The wild man from Weaverville (just outside of Asheville) is known for his highly athletic dances as well as serving as an amusing social critic and a clever impersonator. He will forego playing Elvis, however, and instead perform a five-minute solo, “Dystopian Distractions,” as part of this larger piece.
The solo is the one that led him to make the full-length “Elvis Everywhere.” Doing internet research, Dendy discovered one of the many strange connections between Elvis and American culture: an interview with former Secretary of Defense Donald Rumsfeld in which he described meeting Elvis in a dressing room backstage. That interview led to the solo piece, which Dendy performs in a gas mask and U.S. Army uniform. He premiered it last summer at ADF.
Dendy said he sees Elvis as a metaphor for American society. The early King of Rock ‘n’ Roll represents the promise of the United States, he said.
“Elvis is this bright, shining star in the beginning who is so talented, so unique in Elvis’s prime,” Dendy said. Then the King goes to Hollywood to be in movies and, according to the choreographer, ends up serving in the U.S. Army as a propaganda tool.

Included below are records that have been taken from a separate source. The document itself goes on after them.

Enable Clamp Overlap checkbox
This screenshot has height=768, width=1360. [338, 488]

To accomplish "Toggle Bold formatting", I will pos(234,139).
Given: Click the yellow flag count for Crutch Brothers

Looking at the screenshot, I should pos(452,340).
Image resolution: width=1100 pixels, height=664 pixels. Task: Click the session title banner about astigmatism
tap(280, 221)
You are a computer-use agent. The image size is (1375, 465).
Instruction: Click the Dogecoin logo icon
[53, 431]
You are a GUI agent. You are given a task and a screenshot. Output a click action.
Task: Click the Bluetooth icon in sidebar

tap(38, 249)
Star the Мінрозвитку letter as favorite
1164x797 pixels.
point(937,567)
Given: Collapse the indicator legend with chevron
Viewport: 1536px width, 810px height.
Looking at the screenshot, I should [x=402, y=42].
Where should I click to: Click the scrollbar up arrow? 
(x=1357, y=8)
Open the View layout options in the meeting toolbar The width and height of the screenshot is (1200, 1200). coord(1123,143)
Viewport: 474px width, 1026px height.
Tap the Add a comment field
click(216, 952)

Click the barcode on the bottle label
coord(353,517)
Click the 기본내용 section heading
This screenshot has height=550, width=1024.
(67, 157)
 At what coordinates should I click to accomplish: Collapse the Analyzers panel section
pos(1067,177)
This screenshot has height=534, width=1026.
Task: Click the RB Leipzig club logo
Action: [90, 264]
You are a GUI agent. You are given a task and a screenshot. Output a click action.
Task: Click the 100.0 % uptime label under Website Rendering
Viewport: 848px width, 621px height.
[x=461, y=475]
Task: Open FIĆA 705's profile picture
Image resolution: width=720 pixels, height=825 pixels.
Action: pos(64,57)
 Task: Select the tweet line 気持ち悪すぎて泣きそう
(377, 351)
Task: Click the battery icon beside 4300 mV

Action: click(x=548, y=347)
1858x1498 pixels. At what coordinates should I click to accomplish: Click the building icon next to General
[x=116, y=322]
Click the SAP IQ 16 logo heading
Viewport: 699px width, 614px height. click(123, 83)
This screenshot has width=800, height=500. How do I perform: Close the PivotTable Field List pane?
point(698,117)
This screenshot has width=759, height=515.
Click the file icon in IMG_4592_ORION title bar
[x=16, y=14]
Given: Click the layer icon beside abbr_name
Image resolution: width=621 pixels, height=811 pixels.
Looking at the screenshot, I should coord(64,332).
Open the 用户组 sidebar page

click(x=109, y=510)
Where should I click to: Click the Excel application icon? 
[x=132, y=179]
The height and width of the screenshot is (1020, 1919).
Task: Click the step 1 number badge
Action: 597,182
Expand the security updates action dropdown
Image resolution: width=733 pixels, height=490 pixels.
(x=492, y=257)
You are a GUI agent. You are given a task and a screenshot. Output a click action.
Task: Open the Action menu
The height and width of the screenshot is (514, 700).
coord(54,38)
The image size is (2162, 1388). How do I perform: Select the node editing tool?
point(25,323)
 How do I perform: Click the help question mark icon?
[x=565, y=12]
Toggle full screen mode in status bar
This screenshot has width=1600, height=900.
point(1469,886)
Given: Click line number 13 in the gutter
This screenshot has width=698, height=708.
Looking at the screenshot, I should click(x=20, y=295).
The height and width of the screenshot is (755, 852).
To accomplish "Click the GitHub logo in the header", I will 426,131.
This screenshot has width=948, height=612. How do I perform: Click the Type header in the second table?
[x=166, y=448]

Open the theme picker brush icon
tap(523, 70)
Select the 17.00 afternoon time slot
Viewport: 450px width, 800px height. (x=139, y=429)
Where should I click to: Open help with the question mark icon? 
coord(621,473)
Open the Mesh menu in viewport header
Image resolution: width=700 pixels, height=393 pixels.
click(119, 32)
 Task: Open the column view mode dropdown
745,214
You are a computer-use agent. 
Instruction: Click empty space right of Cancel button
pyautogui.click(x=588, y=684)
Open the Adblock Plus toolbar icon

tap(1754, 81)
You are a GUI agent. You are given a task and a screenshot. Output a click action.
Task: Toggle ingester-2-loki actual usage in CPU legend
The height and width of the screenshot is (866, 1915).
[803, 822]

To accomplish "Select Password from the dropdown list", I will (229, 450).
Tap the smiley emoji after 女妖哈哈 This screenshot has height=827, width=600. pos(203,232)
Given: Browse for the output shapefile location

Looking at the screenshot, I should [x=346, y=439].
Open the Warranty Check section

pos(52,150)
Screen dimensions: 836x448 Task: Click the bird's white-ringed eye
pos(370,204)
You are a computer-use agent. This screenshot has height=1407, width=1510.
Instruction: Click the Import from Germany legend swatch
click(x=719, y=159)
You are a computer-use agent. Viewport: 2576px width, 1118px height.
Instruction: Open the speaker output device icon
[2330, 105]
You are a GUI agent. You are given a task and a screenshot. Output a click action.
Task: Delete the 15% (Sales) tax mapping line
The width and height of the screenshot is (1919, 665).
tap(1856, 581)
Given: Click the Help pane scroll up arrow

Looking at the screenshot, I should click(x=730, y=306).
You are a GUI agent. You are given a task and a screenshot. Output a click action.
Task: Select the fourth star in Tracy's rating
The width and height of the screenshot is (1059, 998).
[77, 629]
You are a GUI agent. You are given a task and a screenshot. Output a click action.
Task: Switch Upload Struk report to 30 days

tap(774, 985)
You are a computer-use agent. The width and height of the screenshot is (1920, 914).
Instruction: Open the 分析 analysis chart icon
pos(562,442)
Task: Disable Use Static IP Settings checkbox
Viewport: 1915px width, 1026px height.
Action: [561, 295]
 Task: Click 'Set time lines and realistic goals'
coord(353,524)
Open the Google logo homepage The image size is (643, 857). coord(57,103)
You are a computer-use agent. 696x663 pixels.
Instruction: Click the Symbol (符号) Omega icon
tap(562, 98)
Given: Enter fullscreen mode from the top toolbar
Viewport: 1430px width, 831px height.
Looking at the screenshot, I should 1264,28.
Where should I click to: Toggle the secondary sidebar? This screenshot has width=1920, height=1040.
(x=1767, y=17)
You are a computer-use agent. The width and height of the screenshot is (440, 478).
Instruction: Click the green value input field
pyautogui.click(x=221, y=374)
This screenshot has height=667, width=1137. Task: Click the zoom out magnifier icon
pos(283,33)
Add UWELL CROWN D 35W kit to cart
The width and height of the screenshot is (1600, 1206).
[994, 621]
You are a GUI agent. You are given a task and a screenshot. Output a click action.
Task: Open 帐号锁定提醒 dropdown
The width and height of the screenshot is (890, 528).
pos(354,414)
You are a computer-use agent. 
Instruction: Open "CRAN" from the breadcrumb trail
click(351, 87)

“Then there’s a decline, a very sad, tragic decline,” Dendy noted, talking about “the overweight, drug-addled Elvis.” That is the Elvis he compares to America of today.
Dendy’s latest piece runs for one hour, and he sees it not only as social satire about our country’s politics, but also a tribute to Elvis. It explores as well, he said, “our gruesome fascination with celebrities.”
Celebrities have become like Greek gods to us, Dendy added. “Elvis’s die-hard fans deem him close to a God. It’s like a religion.”
“Elvis is in every country,” he said. “There are female Elvis impersonators. There are Asian impersonators. There’s a fan club in almost every culture in the world.”
Dendy made “Elvis Everywhere” in collaboration with New York actor Stephen Donovan, who created the video projections and is responsible for the sound, costumes, scenery and other props. Donovan plays the Vegas Elvis in the new piece, although Dendy noted, “Everybody plays Elvis, but there’s one guy in particular, London Brison, that plays young Elvis.”
Dendy does admit to doing his own Elvis impersonation – just once.
“I did Elvis in the seventh grade on ’50s day in junior high school,” he said. “I did the young Elvis. I had my jeans turned up in cuffs. I had on a ’50s shirt. I had my hair slicked back.”
“Elvis Everywhere” is set to open as part of New York Live Arts in New York City in May 2018. Dendy is looking at other possible performances in Philadelphia and Washington, D.C, as well as elsewhere. The piece will be shown at Jacob’s Pillow later this summer in August, but Triangle audiences will get to see it first.
Look for Dendy to appear before the show in the lobby of Duke’s Reynolds Industries Theater as Elvis’s mother, Gladys, where he will be handing out peanut butter-and-banana sandwiches.
What: “Elvis Everywhere” presented by dendy/donovan projects
When: 8 p.m. Wednesday-Thursday, July 12-13
Where: Reynolds Industries Theater, Duke University, Durham
More: An after-party will be held 9:30 p.m.-midnight on Thursday with Dendy and his dancers at The Tavern on W. Markham Avenue in Durham. There will be an Elvis costume contest, prizes and karaoke.